Resolving a split among circuit courts, a unanimous Supreme Court ruled that a court may grant reasonable attorney’s fees to a defendant in certain civil rights cases involving both frivolous and nonfrivolous claims, but only for fees the defendant would not have incurred but for the frivolous claims. Fox v. Vice, __ U.S. __, No. 10-114 (June 6, 2011).

The case arose out of a police chief election in Vinton, Louisiana between candidates Ricky Fox and Billy Ray Vice, who resorted to “dirty tricks” to force Fox out of the race. Vice was later convicted of criminal extortion for his election-related conduct. Fox filed suit asserting state-law claims, including defamation, and federal civil rights claims under 42 U.S.C. § 1983, including interference with his right to seek public office. Vice asked the trial court to enter judgement on Fox’s federal claims, which Fox conceded were “no[t] valid.” The district court dismissed the federal claims with prejudice, and sent the remaining state law claims to state court for adjudication.

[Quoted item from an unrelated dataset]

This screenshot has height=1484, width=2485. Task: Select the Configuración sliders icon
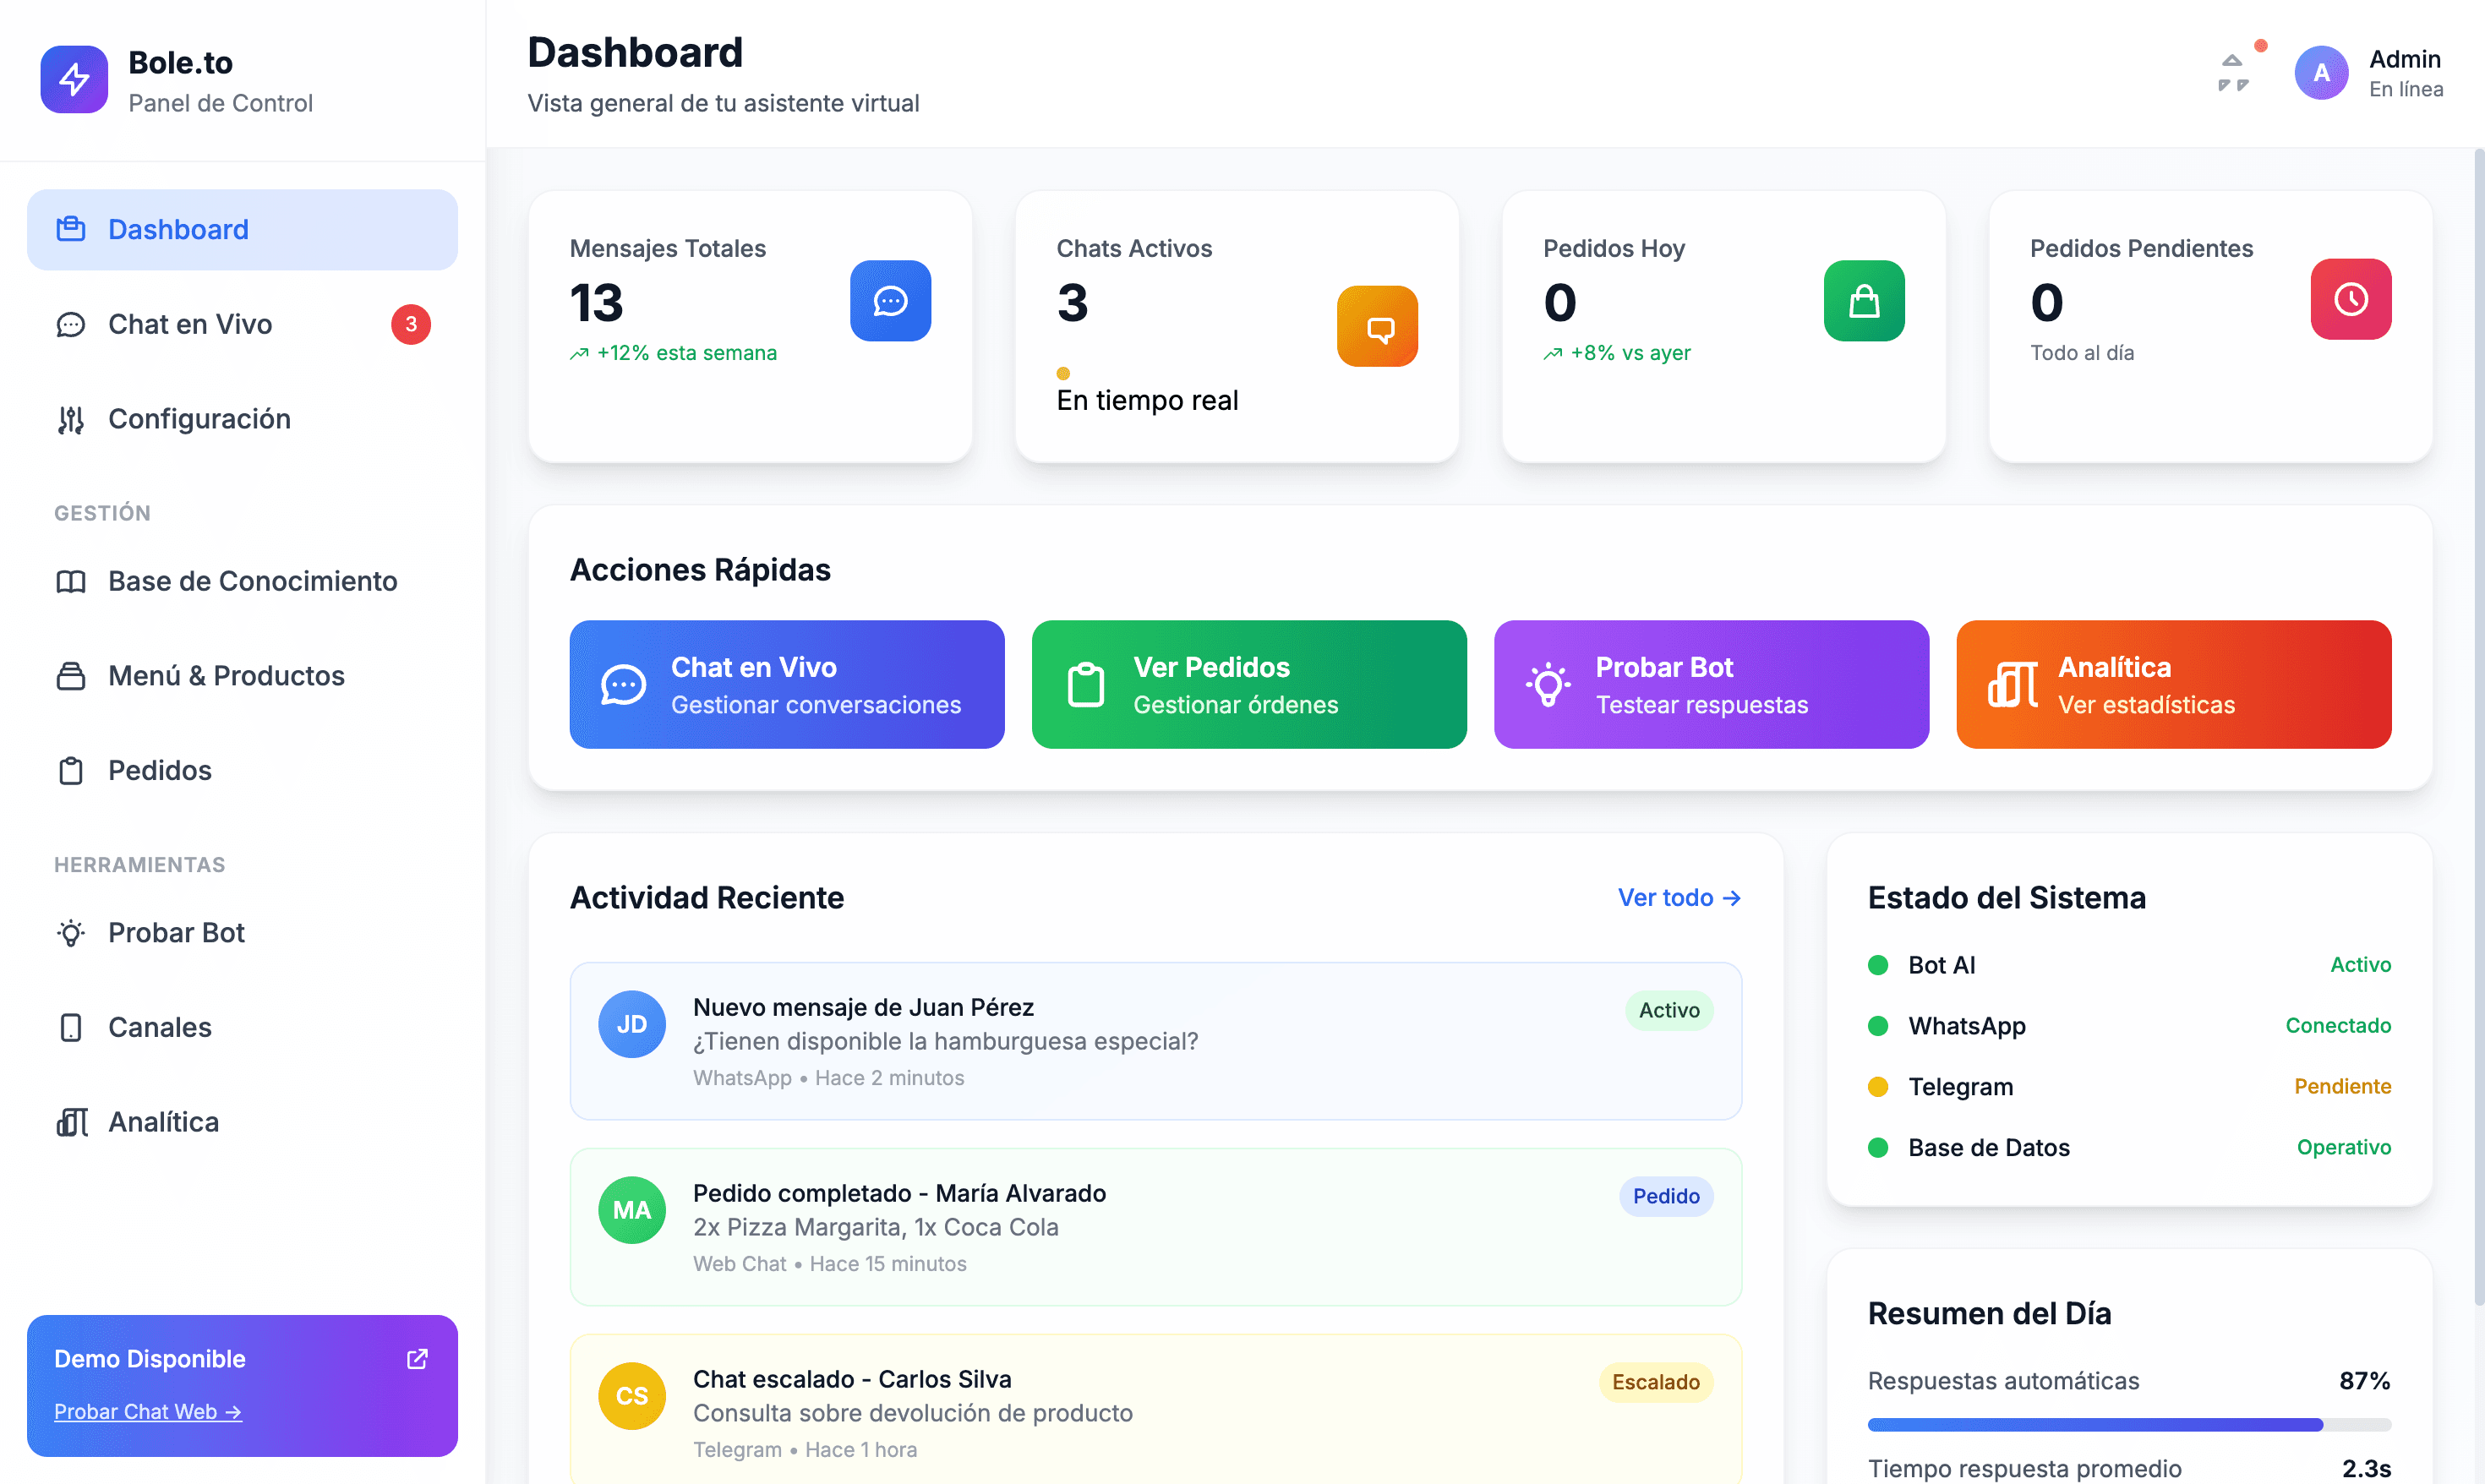pos(70,419)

Vice then asked the federal court for an award of attorney’s fees under 42 U.S.C. § 1988, on the ground that Fox’s federal claims were frivolous. The trial court granted this request, but did not require Vice to separate the work his attorneys had done on the state claims from the federal claims and did not reduce the fee award to reflect the surviving state law claims. The U.S. Court of Appeals for the Fifth Circuit affirmed.

The Supreme Court reversed, holding that the defendant was only entitled to the costs it would not have incurred but for the frivolous claims. Section 1988 authorizes awards of reasonable attorney’s fees to a prevailing party, including a prevailing defendant where plaintiff’s suit is found to be frivolous. The Supreme Court noted that plaintiffs may receive fees under § 1988 even if they are not victorious on every claim and so confirmed that defendants as well may deserve fees even if not all of the claims were frivolous.

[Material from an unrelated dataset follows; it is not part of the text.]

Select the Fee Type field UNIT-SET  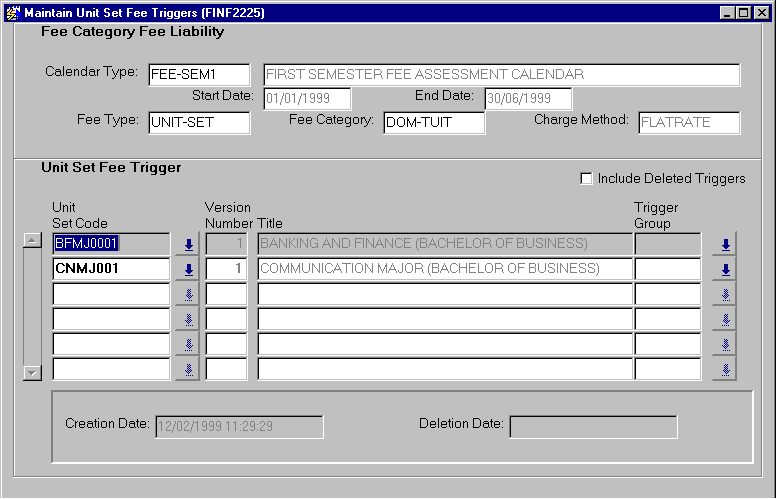coord(198,122)
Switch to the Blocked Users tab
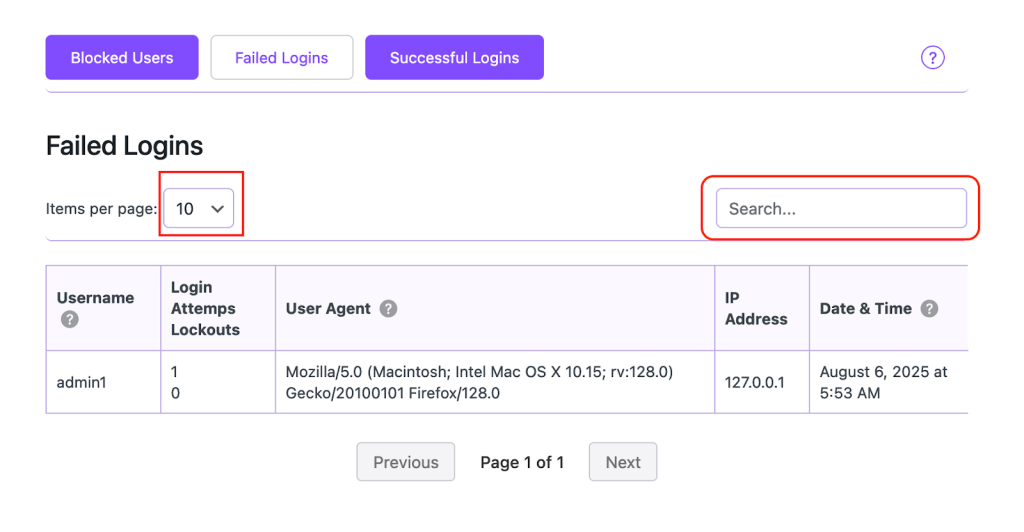The image size is (1024, 532). [122, 58]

Turning then to the question of allocation when a suit involves a mix of frivolous and nonfrivolous claims, the Court looked for a “meaningful standard” to guide trial courts while preventing windfalls to some defendants. The Supreme Court concluded that § 1988 allows a defendant to recover “reasonable attorney’s fees incurred because of, but only because of, a frivolous claim.” Nonetheless, the Court cautioned that the determination of fees “should not result in a second major litigation,” and that “[t]he essential goal in shifting fees (to either party) is to do rough justice, not to achieve auditing perfection.”

Because the courts below applied the wrong standard, and particularly in light of evidence that Vice’s attorneys would have done “much the same work” even without the frivolous claims, the Court remanded the case for reconsideration by the lower court.

Employers facing potentially frivolous claims should be aware of the opportunities for, and limitations on, recovery of attorney’s fees under this new standard.